## Brief
From the article on Canadian adoptive parents' leave benefits, extract the passage starting with "CANADIAN ADOPTIVE PARENTS" and going on through "leave and benefits.".

CANADIAN ADOPTIVE PARENTS FIGHT FOR EQUAL FAMILY LEAVE BENEFITS

Diane Riggs
September 1, 2008

Friends Hannah and Josie are elated about the prospect of being first-time parents. Both have had a rocky journey toward parenthood, and are looking forward to taking leave from work to welcome and bond with their new children. Under Canada's Employment Insurance Act, Hannah and her partner Philip have up to a year of leave to share with their daughter. Josie and Brian, who are adopting a first-grader from foster care, have substantially less time off.

Brian, like many other adoptive parents in Canada, is upset. He asserts that, by giving adoptive families 15 fewer weeks of leave than birth families, the government is effectively endorsing a view that adoptive families are somehow second rate. All growing families should be able to enjoy the same level of leave and benefits.

A History of Employment Insurance

Canada's first employment insurance program was created by the legislature in 1940. By 1983, the federal government had introduced an unemployment insurance benefit for birth mothers and adoptive parents. The benefit for both was 15 weeks of paid leave.

After a birth father brought suit claiming that the benefit discriminated against fathers who wanted to spend time with their new children, the law changed again. In 1990, Bill C-21 replaced the 15-week adoptive parent benefit with a 10-week "parental leave" for any parent in a birth or adoptive family. Birth mothers retained their 15-week leave benefit, so birth families effectively gained 10 weeks of leave, while adoptive families—entitled to only the parental leave—lost five.

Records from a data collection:
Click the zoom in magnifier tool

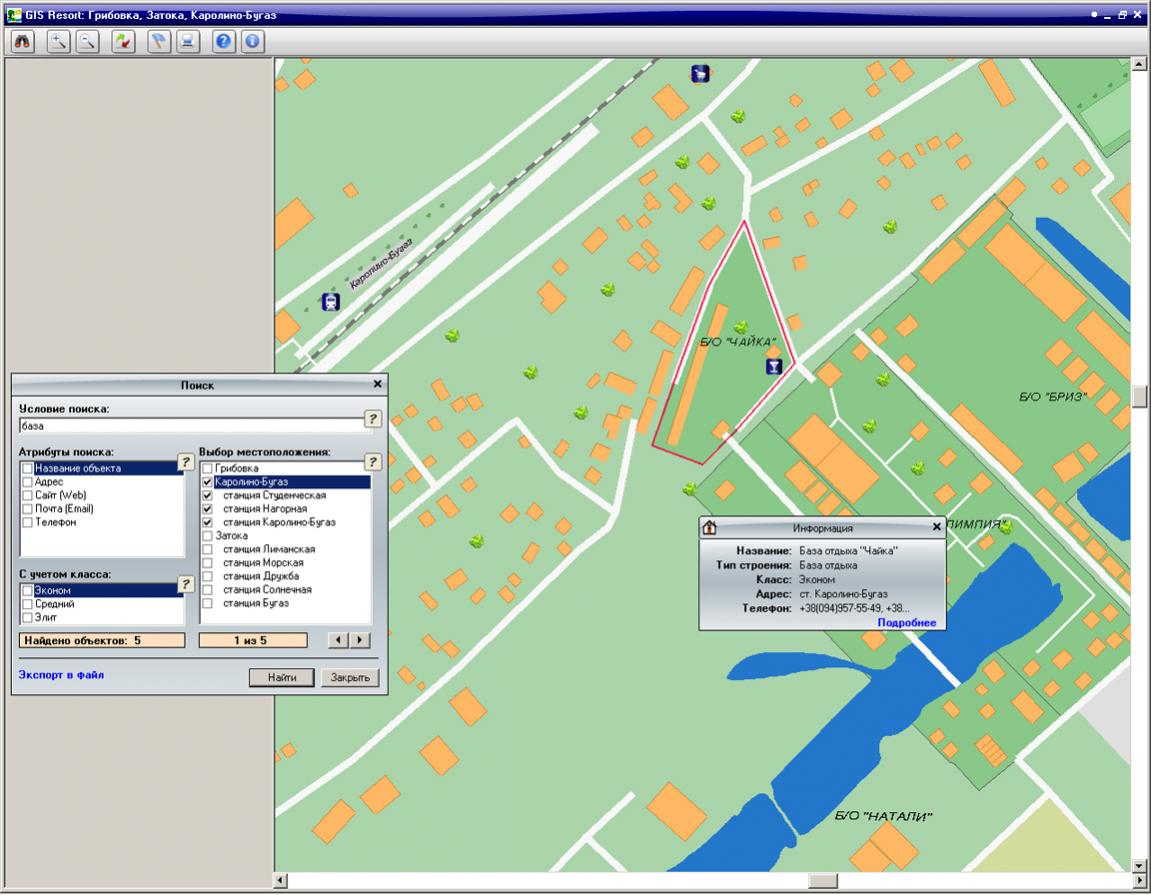pos(60,42)
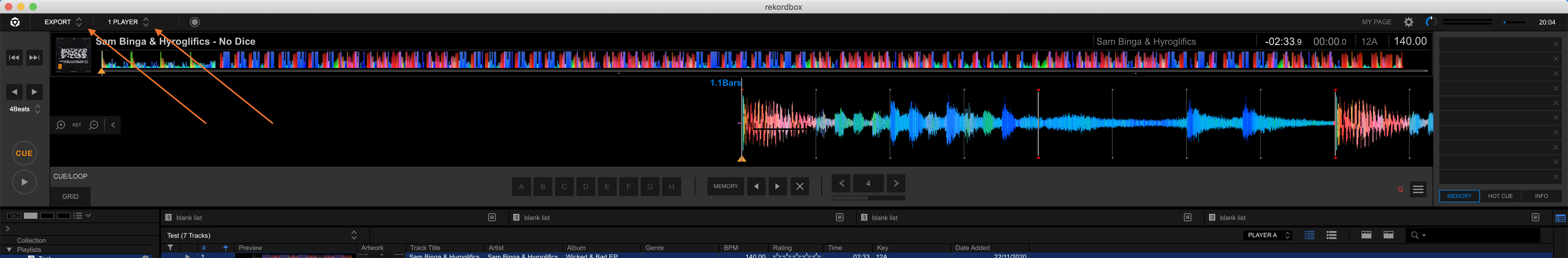The image size is (1568, 258).
Task: Jump to the previous track
Action: pos(14,58)
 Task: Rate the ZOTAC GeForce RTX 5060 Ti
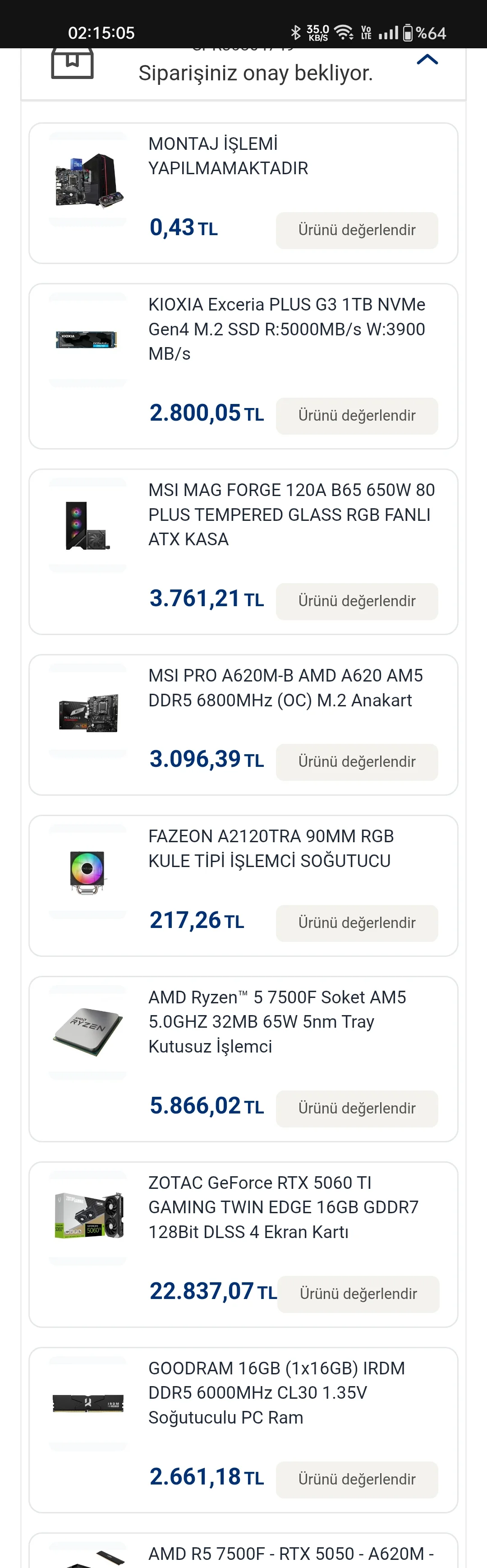(358, 1294)
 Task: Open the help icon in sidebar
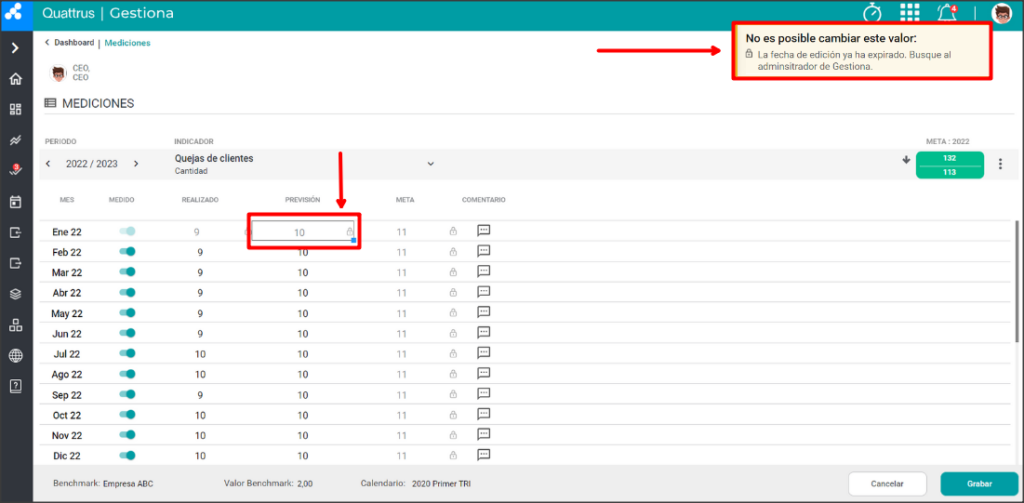(x=16, y=385)
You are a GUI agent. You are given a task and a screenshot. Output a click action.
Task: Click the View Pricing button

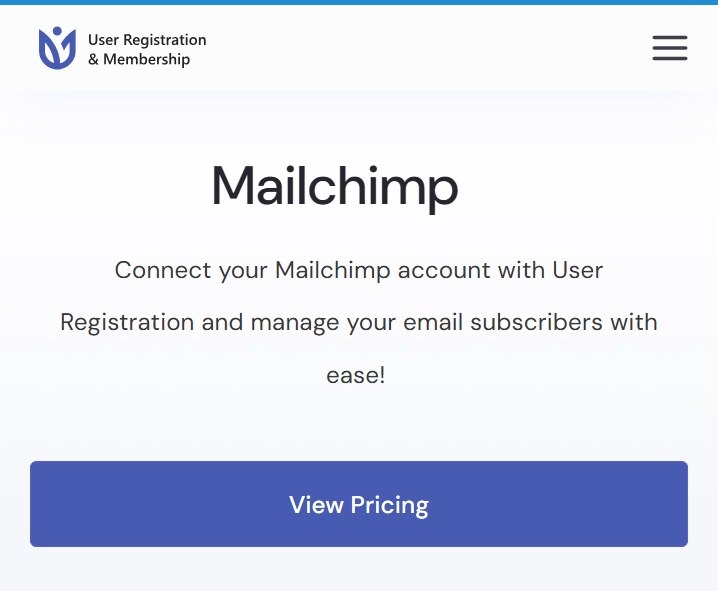click(x=359, y=504)
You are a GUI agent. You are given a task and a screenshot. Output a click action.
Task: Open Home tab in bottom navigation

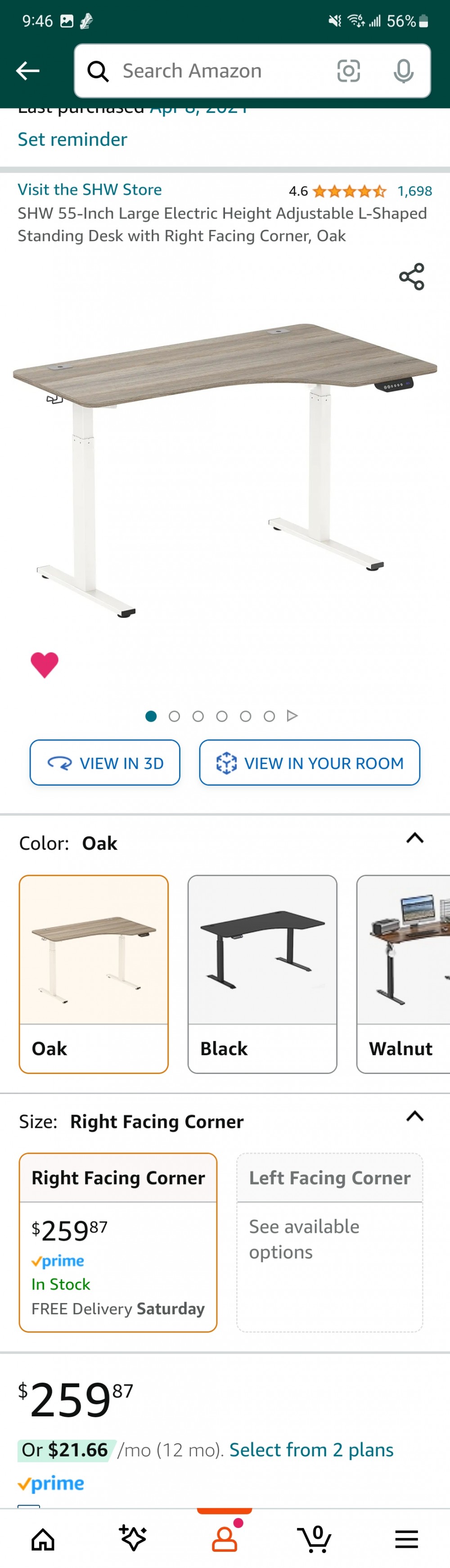point(43,1539)
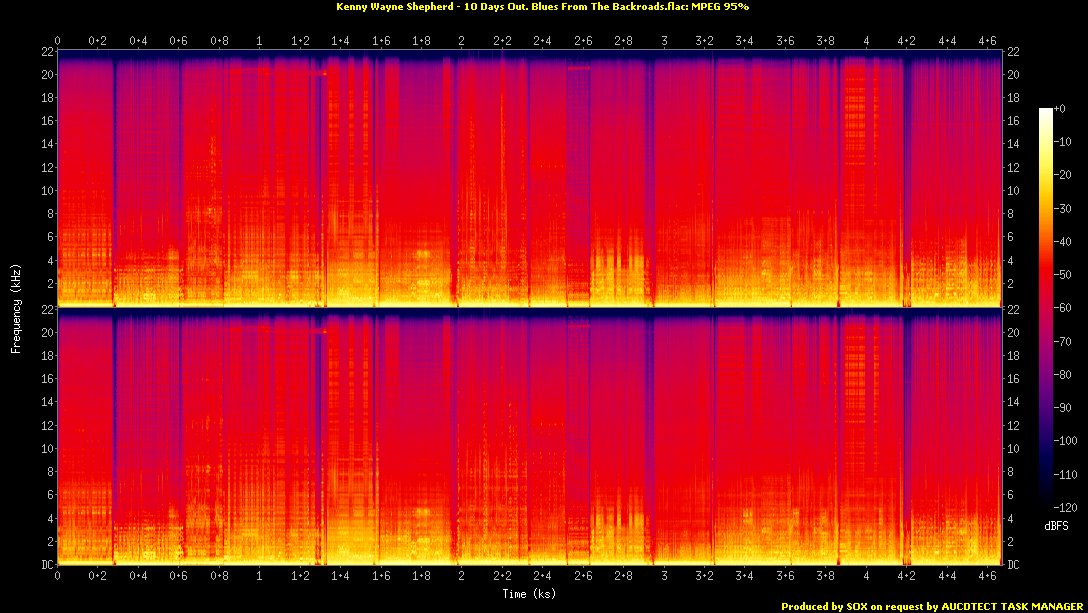Click the "Time (ks)" axis label
The height and width of the screenshot is (613, 1088).
click(x=530, y=594)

## The completed task
CANADIAN ADOPTIVE PARENTS FIGHT FOR EQUAL FAMILY LEAVE BENEFITS

Diane Riggs
September 1, 2008

Friends Hannah and Josie are elated about the prospect of being first-time parents. Both have had a rocky journey toward parenthood, and are looking forward to taking leave from work to welcome and bond with their new children. Under Canada's Employment Insurance Act, Hannah and her partner Philip have up to a year of leave to share with their daughter. Josie and Brian, who are adopting a first-grader from foster care, have substantially less time off.

Brian, like many other adoptive parents in Canada, is upset. He asserts that, by giving adoptive families 15 fewer weeks of leave than birth families, the government is effectively endorsing a view that adoptive families are somehow second rate. All growing families should be able to enjoy the same level of leave and benefits.